Le poids des réfugiés syriens
Le chef de l’État a en outre plaidé en faveur d’une solution politique et pacifique à la crise syrienne, qui permette aux réfugiés de retourner chez eux et de reconstruire la Syrie. « La question a dépassé tout entendement. Le niveau de destruction de ce pays est trop important », a-t-il dit, déplorant le fardeau porté par le Liban du fait du déplacement de population et de ses effets sur la démographie et la stabilité du pays. « Nous sommes avec le vivre-ensemble de toutes les minorités (en Syrie). (…) Je ne crois pas qu’il existe des groupes qui souhaiteraient se séparer d’autres. Mais certaines grandes puissances font pression dans ce sens. Je ne pense pas que cela aboutira », a indiqué le général Aoun concernant une nouvelle réalité géographique et démographique en Syrie.
Et de poursuivre : « Quels que soient les résultats concernant la loi électorale, nous ne retournerons pas à la violence et aux affrontements. Nous avons mené une politique interne visant à ne pas dépasser certaines limites, notamment sur tout ce qui peut contribuer à accentuer les divisions entre les pays arabes », a ajouté le président, soulignant que « le pays n’a pas besoin d’un nouveau Taëf, parce que nous possédons les capacités de créer nos propres amendements, si nous en avons besoin ».
Le programme d’aujourd’hui
Les entretiens du général Aoun avec les responsables saoudiens débutent aujourd’hui, une journée au programme particulièrement chargé.
Le président Aoun doit d’abord recevoir les ministres saoudiens de la Culture et des Investissements. À midi, il sera reçu par le roi Salmane, qui retiendra son hôte et la délégation ministérielle libanaise à déjeuner. Les deux hommes auront ensuite un entretien en présence des ministres libanais et de leurs homologues saoudiens, avant de tenir une réunion à huis clos, qui sera suivie d’une déclaration commune.
Preuve de l’importance accordée à la visite, chacun des ministres accompagnant le chef de l’État devrait plancher sur un dossier bien déterminé avec son homologue saoudien. Le ministre de l’Éducation Marwan Hamadé devrait ainsi examiner la possibilité d’une aide de Riyad aux écoles publiques libanaises, notamment pour la scolarisation des enfants réfugiés. Le ministre des Finances Ali Hassan Khalil devrait discuter avec son homologue Mohammad Jedaan d’un accord visant à encourager les investissements et empêcher la double imposition fiscale. Le ministre de l’Information Melhem Riachi, lui, prévoit de discuter avec son homologue des moyens de soutenir la presse écrite libanaise et le ministère de l’Information, ainsi que de la réduction des taxes sur Arabsat.

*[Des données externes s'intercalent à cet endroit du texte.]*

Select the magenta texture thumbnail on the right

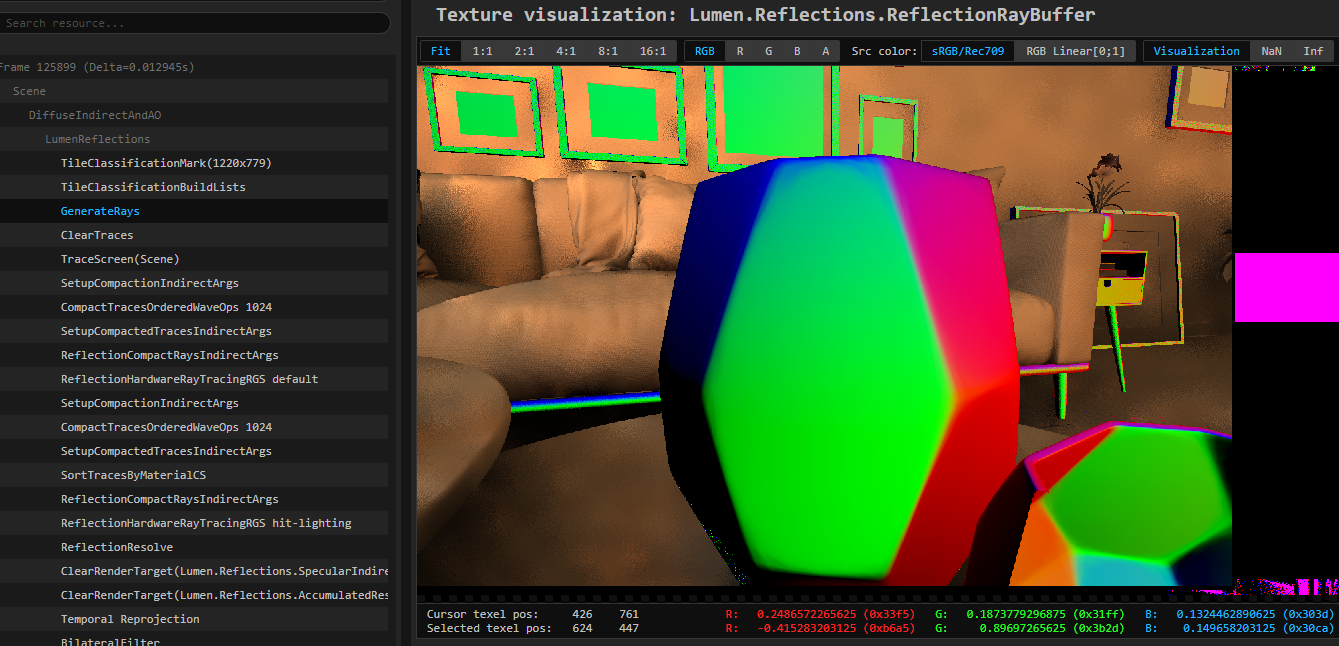(1287, 288)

Dans l’après-midi, le chef de l’État doit s’entretenir avec le chef de la diplomatie saoudienne, Adel Joubeir, qui doit ensuite tenir une conférence de presse commune avec Gebran Bassil. Il doit enfin rencontrer la communauté libanaise installée à Riyad au cours d’une réception organisée par l’ambassade du Liban, avant de dîner avec un groupe d’hommes d’affaires libanais et saoudiens, en présence du ministre de l’Économie, Raëd el-Khoury.
Signalons enfin que l’ambassadeur du Qatar a salué, dans un communiqué publié hier, la visite que le général Aoun doit entreprendre à partir de mercredi dans ce pays, en réponse à l’invitation officielle du prince, cheikh Tamim ben Hamad al-Thani, estimant qu’elle « ouvre une nouvelle étape dans les relations bilatérales et incarne la profondeur des liens entre les directoires des deux pays (…) ».